News

US revives forgotten uranium mines to replace Russian supplies

Underground uranium mining in Colorado.
Underground uranium mining in Colorado.
Bill Gillette via Wikipedia Commons

Publish date: March 17, 2024

As uranium supplies from Russia fall under the shadow of potential sanctions, and while Ukraine’s allies look to wean themselves off nuclear fuel produced by Moscow’s Rosatom corporation, owners of left-for-dead mines in the US are looking to revive their deposits.

Five US producers are restarting operation in Texas, Wyoming, Arizona and Utah, where production boomed until the 2011 Fukushima disaster, which led to a worldwide downturn in nuclear plant building, Bloomberg reported.

But Moscow’s invasion of Ukraine in 2022, and Rosatom’s subsequent takeover of the Zaporizhzhia nuclear plant, have cast a dim political light on continued reliance on fuel imports from Russia.

The global dependence on Russian fuel was again highlighted by Bellona’s discovery that most nations of the EU doubled their purchases of Russian fuel supplies over the last year — despite their political support of Ukraine as the war grinds into its second year.

While reopening the idled US mines — most of which are small and ending the end of their productive years — would account for only a small fraction of the world’s uranium supply, their reinvigoration nonetheless underscores market fears of price tremors thanks a Russian import ban.

But the renewed mining operations are drawing criticism from native tribes and environmentalists. One of the Arizona mines is located in a new national monument President Biden designated last year, while the other two are located in Utah’s quarter of the Four Corners region, where the impacts of  20th-century uranium mining persist to this day

In the US, 20 percent of the low-enriched uranium supply used to power its 93 reactors comes from Russia. Russia is further the lead supplier of fuel-ready uranium on the world market. While the US does import some of its uranium supply from other nations, like Canada, Kazakhstan and Australia, its partial reliance on Russian supplies has been spiking fuel costs.

In the wars early days, when the Biden administration and its European allies discussed the notion of sanctioning supplies from Rosatom, the price of uranium shot to roughly $60 per pound— a high not reached in more than a decade, E&E News reported.  As of March 11 this year, the price had reached $80 per pound.

Congressional Legislation that would ban Russian fuel supplies has yet to pass, but the bill’s existence has contributed to the market’s fragility.

Experts have suggested that full-blown sanctions against the Russian state corporation could further raise the cost of low-enriched uranium for nuclear power plants globally, and leave US utilities vulnerable to more wild fluctuations.

“They’re using it [uranium] as a geopolitical weapon against the United States of America, and we have the ability to be more self-sufficient,” Mark Chalmers, president and CEO of the largest US uranium mining company, Energy Fuels Resources Corporation, told E&E News.

Atop considerations of sanctions is a worldwide shift toward nuclear power as a zero-emissions tool to fight climate change, which also fuels an increase uranium demand.

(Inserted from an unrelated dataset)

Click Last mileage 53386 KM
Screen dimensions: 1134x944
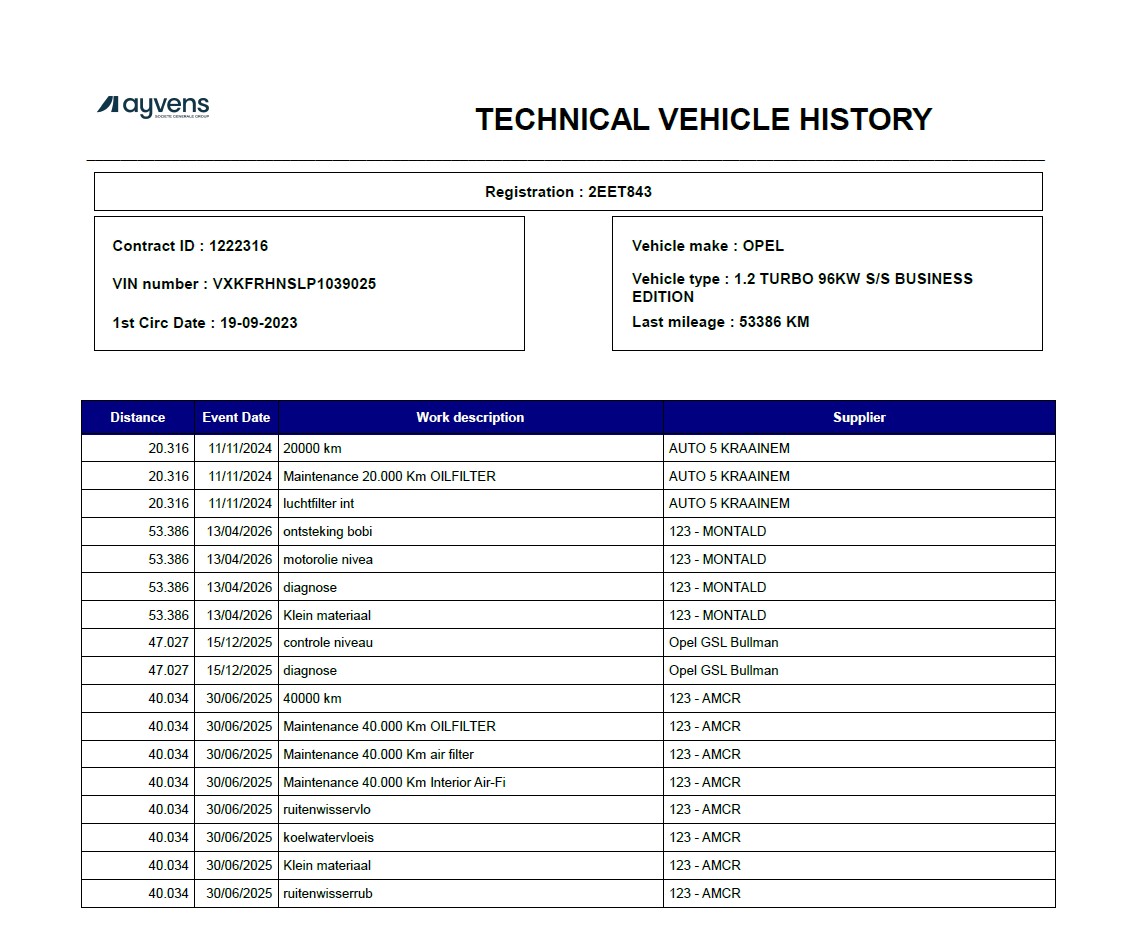[720, 322]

I May of last year, the International Atomic Energy Agency estimated that the world will need more than 100,000 metric tons of uranium per year by 2040 — an amount that requires nearly doubling mining and processing from current levels.

Canada’s Cameco Corporation and Kazakhstan’s Kazatomprom — which together account for half of global supply — have struggled to ramp up production and have warned that operational setbacks will result in less uranium output than expected in the coming years, Bloomberg said.

Production has sagged in recent years thanks to underinvestment in mining and exploration,” Scott Melbye, executive vice president of Texas-based Uranium Energy Corporation, told Bloomberg.  Uranium Energy Corporation says it will reopen mines in Wyoming and Texas that were idled in 2018.

Underinvestment in mining and exploration in recent year has caused production to sag, said Melbye. Uranium Energy is reopening mines in Wyoming and Texas that have been idled in 2018. Energy Fuels Inc likewise initiated plans late last year to restart operations in Arizona, Utah and Colorado, while Ur-Energy Inc. said it will revive an idled mine in Wyoming.

But more mining could have a negative impact on tribal lands. The US Environmental Protection Agency continues cleanup at 500 abandoned uranium mine within the Navajo Nation, which spans the Four Corners area of Utah, Colorado, Arizona and New Mexico.

The Navajo have cited impacts to water supplies and water quality, the negative health outcomes uranium mining has historically brought to Indigenous communities in their pushback against revived mining in Arizona and Utah.

Uranium miners pledge they have learned from past environmental damage and technological improvement assure mistakes of the past won’t be repeated.  

“We’re talking about 21st century, world-class mining operations in the United States,” Melbye said in a separate interview with E&E News. “I think if environmentalists actually came out and saw a uranium operation in the United States, they’d actually be pretty impressed.”